- **EXERCISE INSTRUCTIONS**:
Please repeat the line that has "The width and height of the screenshot is (993, 734)." and all lines after it, exactly as they appear, through the end of the entries.

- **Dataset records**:
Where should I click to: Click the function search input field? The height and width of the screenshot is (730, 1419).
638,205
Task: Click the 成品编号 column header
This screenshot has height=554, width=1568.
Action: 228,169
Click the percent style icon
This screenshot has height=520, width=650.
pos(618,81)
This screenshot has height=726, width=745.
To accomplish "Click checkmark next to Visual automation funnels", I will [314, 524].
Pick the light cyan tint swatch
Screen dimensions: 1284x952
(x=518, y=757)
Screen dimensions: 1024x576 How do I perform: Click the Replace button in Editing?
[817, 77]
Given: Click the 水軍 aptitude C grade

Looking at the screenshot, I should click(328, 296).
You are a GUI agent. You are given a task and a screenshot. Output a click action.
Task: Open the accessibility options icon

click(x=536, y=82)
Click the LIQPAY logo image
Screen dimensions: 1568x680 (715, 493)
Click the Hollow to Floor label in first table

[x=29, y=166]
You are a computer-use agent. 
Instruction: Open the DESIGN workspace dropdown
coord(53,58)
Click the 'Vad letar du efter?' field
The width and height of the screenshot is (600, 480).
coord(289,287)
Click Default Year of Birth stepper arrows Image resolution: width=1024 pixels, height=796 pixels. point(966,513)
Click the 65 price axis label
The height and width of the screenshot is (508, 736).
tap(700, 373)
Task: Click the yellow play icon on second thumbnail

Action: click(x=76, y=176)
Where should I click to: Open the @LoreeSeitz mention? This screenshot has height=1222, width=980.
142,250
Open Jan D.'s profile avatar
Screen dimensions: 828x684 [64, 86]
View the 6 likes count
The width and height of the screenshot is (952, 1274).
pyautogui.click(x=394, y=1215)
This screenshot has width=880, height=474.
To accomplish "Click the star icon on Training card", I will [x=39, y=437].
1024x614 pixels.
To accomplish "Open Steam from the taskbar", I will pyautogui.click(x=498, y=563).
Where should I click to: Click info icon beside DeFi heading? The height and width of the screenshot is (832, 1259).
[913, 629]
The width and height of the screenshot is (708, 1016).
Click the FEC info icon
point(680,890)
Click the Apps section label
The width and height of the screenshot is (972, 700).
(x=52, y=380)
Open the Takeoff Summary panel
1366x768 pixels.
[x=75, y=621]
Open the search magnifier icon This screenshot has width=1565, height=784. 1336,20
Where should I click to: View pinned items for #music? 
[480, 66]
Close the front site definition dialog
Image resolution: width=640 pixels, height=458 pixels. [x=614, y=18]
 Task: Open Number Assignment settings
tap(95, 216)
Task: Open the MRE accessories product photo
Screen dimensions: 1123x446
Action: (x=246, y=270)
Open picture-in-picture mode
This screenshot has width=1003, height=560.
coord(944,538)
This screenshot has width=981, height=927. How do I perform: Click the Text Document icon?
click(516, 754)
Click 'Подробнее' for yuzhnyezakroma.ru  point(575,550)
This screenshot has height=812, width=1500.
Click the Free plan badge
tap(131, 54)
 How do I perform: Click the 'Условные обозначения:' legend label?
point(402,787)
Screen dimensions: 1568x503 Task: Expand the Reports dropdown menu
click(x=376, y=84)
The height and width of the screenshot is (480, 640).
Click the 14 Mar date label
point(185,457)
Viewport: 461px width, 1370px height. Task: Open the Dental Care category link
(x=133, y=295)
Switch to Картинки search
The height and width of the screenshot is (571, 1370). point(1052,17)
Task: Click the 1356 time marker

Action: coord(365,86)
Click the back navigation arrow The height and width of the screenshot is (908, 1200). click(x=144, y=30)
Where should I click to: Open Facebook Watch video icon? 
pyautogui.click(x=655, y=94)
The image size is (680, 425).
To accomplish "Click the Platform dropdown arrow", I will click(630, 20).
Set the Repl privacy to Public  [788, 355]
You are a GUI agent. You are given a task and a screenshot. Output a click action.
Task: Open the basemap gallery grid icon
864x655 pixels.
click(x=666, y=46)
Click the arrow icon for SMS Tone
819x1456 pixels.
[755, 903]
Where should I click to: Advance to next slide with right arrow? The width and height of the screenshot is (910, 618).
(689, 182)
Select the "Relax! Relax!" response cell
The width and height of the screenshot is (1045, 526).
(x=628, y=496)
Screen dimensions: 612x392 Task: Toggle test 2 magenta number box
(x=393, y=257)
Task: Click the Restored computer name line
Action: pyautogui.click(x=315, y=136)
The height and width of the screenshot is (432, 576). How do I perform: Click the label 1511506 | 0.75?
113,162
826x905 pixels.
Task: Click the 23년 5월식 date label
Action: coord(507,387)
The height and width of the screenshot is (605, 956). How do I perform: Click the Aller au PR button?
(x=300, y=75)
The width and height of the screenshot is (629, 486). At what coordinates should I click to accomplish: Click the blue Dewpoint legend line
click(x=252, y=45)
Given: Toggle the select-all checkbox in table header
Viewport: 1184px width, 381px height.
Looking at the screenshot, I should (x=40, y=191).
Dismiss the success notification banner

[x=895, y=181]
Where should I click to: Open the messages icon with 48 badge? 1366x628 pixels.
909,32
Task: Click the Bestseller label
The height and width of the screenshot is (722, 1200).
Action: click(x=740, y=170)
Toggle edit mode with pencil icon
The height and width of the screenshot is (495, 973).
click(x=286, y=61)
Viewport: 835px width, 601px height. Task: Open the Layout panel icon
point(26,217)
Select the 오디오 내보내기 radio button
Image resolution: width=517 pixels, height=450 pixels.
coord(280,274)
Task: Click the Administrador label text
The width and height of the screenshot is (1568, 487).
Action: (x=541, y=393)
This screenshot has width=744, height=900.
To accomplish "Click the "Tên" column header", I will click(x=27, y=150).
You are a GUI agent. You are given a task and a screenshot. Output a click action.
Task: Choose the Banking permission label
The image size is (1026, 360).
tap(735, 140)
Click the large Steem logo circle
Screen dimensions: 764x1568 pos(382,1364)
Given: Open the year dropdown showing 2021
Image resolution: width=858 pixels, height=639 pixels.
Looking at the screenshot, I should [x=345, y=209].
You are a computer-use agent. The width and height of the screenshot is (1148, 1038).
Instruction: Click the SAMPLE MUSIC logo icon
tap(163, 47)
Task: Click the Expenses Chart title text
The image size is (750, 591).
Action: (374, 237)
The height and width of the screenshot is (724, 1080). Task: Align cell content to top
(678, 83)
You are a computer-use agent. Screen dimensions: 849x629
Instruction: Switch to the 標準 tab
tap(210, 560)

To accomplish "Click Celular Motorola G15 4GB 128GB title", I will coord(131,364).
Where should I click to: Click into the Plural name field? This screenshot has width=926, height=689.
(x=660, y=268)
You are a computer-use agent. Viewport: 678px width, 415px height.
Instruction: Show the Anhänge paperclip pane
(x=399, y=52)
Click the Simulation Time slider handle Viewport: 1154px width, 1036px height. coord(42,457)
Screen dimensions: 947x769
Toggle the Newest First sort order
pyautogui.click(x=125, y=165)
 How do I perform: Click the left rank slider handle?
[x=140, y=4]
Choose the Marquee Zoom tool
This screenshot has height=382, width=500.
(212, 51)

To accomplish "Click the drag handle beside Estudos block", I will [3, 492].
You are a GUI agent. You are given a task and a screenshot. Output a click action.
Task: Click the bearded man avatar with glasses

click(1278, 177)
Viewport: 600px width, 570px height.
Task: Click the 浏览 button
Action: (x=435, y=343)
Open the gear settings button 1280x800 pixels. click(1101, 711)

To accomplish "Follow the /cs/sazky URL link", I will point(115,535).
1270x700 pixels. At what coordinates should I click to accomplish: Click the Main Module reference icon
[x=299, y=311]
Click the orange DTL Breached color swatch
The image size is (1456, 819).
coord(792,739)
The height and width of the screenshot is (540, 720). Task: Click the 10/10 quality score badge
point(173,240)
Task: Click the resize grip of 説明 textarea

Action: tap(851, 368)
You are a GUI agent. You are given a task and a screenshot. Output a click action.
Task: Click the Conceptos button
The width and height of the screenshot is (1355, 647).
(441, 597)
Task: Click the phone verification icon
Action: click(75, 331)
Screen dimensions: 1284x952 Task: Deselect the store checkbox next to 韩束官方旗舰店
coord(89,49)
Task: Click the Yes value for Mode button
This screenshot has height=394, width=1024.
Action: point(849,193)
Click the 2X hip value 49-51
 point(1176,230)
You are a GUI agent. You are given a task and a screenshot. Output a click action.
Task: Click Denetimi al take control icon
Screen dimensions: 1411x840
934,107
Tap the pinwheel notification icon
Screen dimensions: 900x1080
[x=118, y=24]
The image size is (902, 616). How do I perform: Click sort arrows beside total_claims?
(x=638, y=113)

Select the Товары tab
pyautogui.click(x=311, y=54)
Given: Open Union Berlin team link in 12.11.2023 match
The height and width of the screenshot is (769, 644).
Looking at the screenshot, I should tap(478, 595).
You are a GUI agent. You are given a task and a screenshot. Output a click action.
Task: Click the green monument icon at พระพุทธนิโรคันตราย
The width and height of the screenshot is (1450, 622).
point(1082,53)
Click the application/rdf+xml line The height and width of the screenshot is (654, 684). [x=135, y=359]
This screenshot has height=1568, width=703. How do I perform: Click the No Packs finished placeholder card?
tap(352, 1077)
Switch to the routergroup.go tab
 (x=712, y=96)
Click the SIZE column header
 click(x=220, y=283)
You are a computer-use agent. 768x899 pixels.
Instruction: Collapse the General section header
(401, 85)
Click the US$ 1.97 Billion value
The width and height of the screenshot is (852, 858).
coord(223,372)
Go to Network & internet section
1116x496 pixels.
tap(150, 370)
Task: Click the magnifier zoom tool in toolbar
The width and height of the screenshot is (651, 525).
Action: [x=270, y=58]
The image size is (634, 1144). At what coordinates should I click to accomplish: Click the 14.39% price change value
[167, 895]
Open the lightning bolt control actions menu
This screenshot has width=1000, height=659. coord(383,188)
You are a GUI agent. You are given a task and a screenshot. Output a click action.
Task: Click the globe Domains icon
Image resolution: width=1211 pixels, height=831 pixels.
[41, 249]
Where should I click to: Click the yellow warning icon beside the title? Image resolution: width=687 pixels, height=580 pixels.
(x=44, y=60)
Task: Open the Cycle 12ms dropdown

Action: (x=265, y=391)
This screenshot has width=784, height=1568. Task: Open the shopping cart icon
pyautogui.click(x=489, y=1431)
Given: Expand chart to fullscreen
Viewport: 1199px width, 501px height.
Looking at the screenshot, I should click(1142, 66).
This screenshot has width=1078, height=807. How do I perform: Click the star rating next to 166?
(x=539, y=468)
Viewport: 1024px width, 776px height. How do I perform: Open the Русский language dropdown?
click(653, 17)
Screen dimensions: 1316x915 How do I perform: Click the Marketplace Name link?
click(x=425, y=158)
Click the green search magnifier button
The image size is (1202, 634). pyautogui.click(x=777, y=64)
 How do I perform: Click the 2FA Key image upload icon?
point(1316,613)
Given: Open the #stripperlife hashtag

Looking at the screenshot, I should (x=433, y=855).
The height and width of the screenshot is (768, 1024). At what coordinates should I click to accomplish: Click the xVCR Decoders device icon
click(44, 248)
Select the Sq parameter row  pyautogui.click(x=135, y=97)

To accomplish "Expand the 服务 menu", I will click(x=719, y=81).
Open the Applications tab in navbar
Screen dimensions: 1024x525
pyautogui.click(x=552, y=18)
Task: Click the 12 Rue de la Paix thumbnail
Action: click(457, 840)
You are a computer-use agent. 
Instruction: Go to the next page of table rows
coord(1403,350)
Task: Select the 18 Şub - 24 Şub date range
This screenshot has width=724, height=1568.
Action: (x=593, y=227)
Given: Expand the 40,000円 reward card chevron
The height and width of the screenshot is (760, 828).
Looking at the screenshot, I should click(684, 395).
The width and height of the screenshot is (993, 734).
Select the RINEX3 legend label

- **SOLUTION TO THE EXERCISE**:
The width and height of the screenshot is (993, 734).
Select the RINEX3 legend label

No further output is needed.